Your instructions:
Rewrite the records from the line that contains "Identify the location of tag-label: #home." through the end of the records, changing "location" to "position" and leaving everything else as it is.

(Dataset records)

***

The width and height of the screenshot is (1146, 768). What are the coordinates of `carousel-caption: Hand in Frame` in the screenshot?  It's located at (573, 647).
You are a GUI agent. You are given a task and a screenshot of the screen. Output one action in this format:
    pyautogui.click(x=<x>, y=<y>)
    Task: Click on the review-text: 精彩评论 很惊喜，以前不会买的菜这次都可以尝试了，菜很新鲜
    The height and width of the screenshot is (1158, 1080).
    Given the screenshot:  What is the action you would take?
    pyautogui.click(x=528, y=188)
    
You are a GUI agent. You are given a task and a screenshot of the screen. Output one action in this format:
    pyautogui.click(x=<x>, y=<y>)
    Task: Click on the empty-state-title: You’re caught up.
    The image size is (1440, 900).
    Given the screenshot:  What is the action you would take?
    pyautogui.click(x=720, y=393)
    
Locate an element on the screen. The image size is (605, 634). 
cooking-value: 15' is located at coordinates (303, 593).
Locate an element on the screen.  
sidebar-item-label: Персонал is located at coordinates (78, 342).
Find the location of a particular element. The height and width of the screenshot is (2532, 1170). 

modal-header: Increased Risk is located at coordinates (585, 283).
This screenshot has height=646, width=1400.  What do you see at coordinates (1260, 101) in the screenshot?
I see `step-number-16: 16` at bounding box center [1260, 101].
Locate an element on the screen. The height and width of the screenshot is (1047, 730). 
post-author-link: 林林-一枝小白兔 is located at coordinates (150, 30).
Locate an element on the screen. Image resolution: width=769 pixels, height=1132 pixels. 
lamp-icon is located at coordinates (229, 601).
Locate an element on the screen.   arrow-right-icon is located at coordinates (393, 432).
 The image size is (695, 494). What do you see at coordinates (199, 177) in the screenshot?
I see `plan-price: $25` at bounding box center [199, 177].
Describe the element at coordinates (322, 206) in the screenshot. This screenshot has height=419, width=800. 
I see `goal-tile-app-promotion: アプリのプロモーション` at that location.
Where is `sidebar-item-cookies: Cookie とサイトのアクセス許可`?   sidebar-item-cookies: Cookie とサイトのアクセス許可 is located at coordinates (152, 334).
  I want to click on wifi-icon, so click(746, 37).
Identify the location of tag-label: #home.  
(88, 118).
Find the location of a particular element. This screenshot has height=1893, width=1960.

***

Exercise answer:
Identify the position of tag-label: #home.  
(88, 118).
Find the position of a particular element. This screenshot has height=1893, width=1960.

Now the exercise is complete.